Problems and tasks:
**1)** How would you render this sentence from the article on Ohio's presidential primary in Spanish: "The politicians in Ohio are having a hard time keeping their eyes focused on Tuesday's presidential primary."
**2)** Do these statements agree with the article on Ohio's presidential primary? Answer yes or no for each and quote the words that decide it. (a) Carter's Thursday trip took him to Columbus and Cleveland. (b) Kennedy visited Ohio only once this week. (c) Ford lost Ohio to Carter by more than 100,000 votes.
**3)** Could you pick up the article on Ohio's presidential primary and keep writing from the point where it stops?

Excerpt to read:
============================================================

The politicians in Ohio are having a hard time keeping their eyes focused on Tuesday's presidential primary. The November general election in this state looks a lot more interesting, and probably as pivotal as any in the country.
President Carter came to Columbus and Cleveland Thursday for his first acknowledged political trip of the year, telling receptive crowds that he expected Ohio -- which gave him the votes that cinched his nomination in 1976 -- "will make a decision that will give me a nationwide majority of the Democratic delegates again."
That forecast is supposed by every public and private poll. Even Paul Tully, Ohio campaign manager for Sen. Edward Kennedy (D-Mass.), concedes that Kennedy probably trailed the president by 15 points going into the final days -- and is being outspent by a 6-to-1 ration ($400,000 to $65,000) on radio television.
Kennedy, who is generally given a better chance of upsetting Carter in News Jersey and California, the other two big states that vote Tuesday, was in Ohio three times this week.
But he was upstaged by the preview of the fall campaign between Carter and prospective Republican candidate Ronal Reagan, who moved across the state for three days and almost crossed paths with Carter in Columbus.
The Reagan tour was scheduled before George Bush's withdrawal sewed up the GOP nomination for the former California governor. But Reagan kept to his orignial schedule as a down payment for the Autumn fight to bring back the Republican Column the 25 Ohio electoral votes that Gerald R. Ford lost to Carter by only 11,116 votes, of more than 4 million that were cast.

============================================================

Source excerpt:
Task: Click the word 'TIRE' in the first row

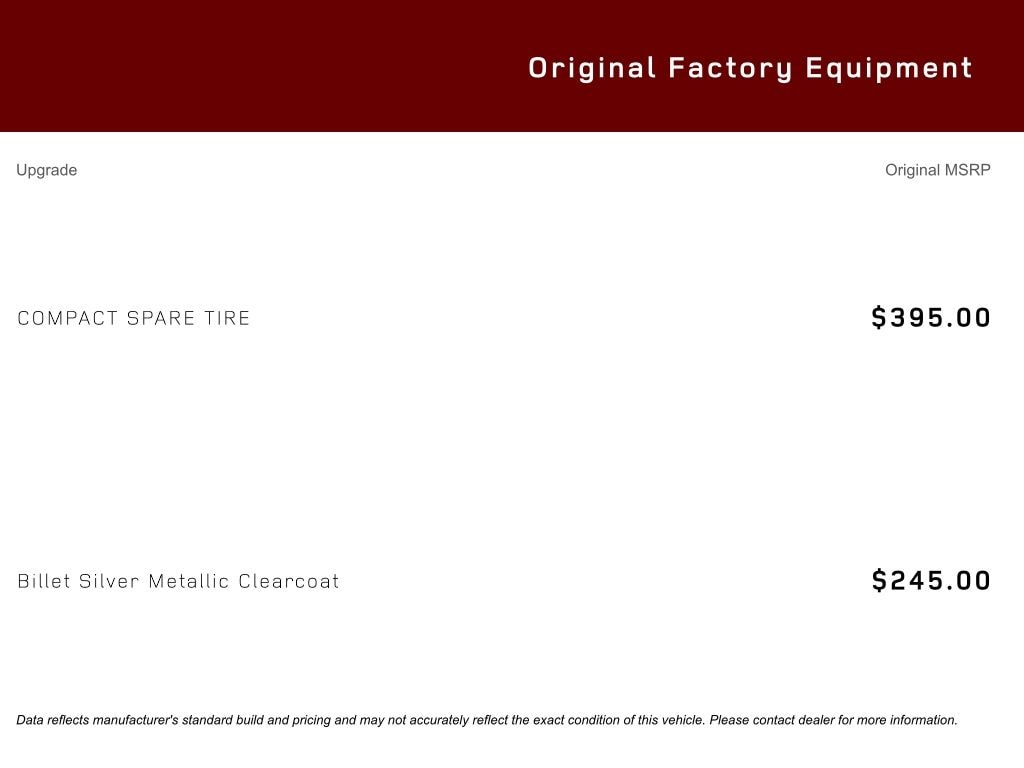Action: (227, 318)
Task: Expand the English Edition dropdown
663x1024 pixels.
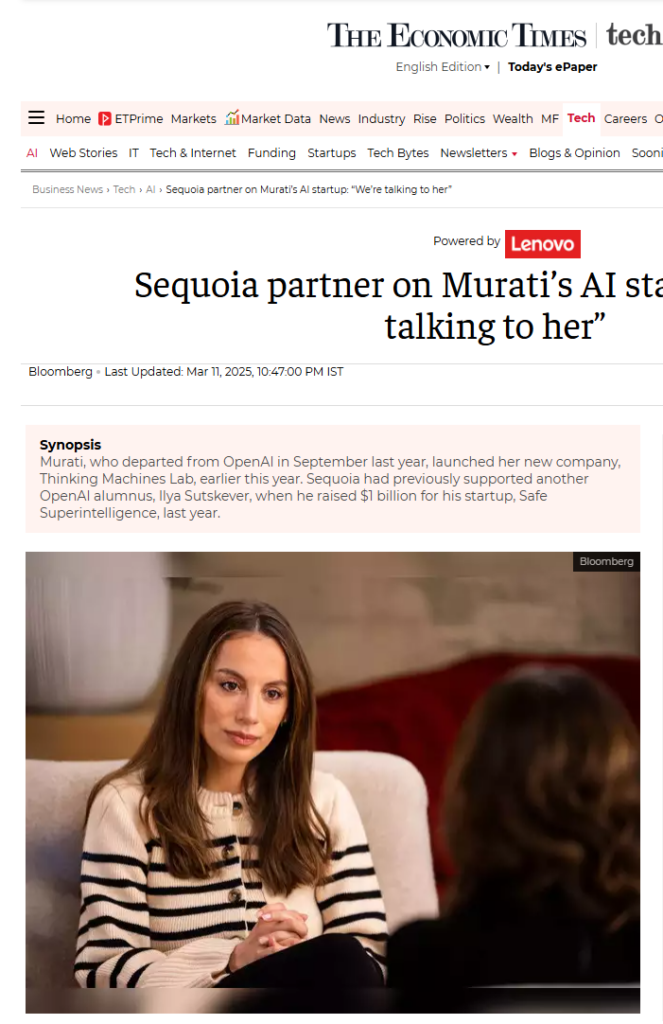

============================================================

Task-by-task outputs:
**1)** A los políticos de Ohio les está costando mantener la mirada puesta en las primarias presidenciales del martes.

**2)**
(a) Yes: "President Carter came to Columbus and Cleveland Thursday"
(b) No: "was in Ohio three times this week."
(c) No: "by only 11,116 votes"

**3)**
The focus on the coming Carter-Reagan contest kept Kennedy from getting much press with his contiuing debate challenges or his condemnation of Carter economic policies before responsive crowds of unemployed steel and auto workers.
The sharp decline in Ohio's steel, tire and auto industries has given Kennedy an opening. Unions like the United Auto Workers are urging their members to vote for Kennedy "as a way to "send Washington a message that the workers of Ohio will not continue to carry the burden of an ecomomy gone out of control."
But the "send them a message" theme is also an implicit acknowledgement that Kennedy has problems with blue-collar voters -- as he has had almost everywhere west of the Alleghenies -- because of the character questions. The Carter campaign has been running the same anti-Kennedy spots it used to stalemate him in Pennsylvania -- and Tully concedes that "it's harder with urban Catholics and ethnics here than it was in Philadelphia. But it's nowwhere near as tough as it was in Chicago," where Kennedy was wiped out.
The prospect of a light primary vote may work to Kennedy's advantage, his backers say they think, but Carter has a strong base in southern and central Ohio -- culturally more like the South than the Northeast.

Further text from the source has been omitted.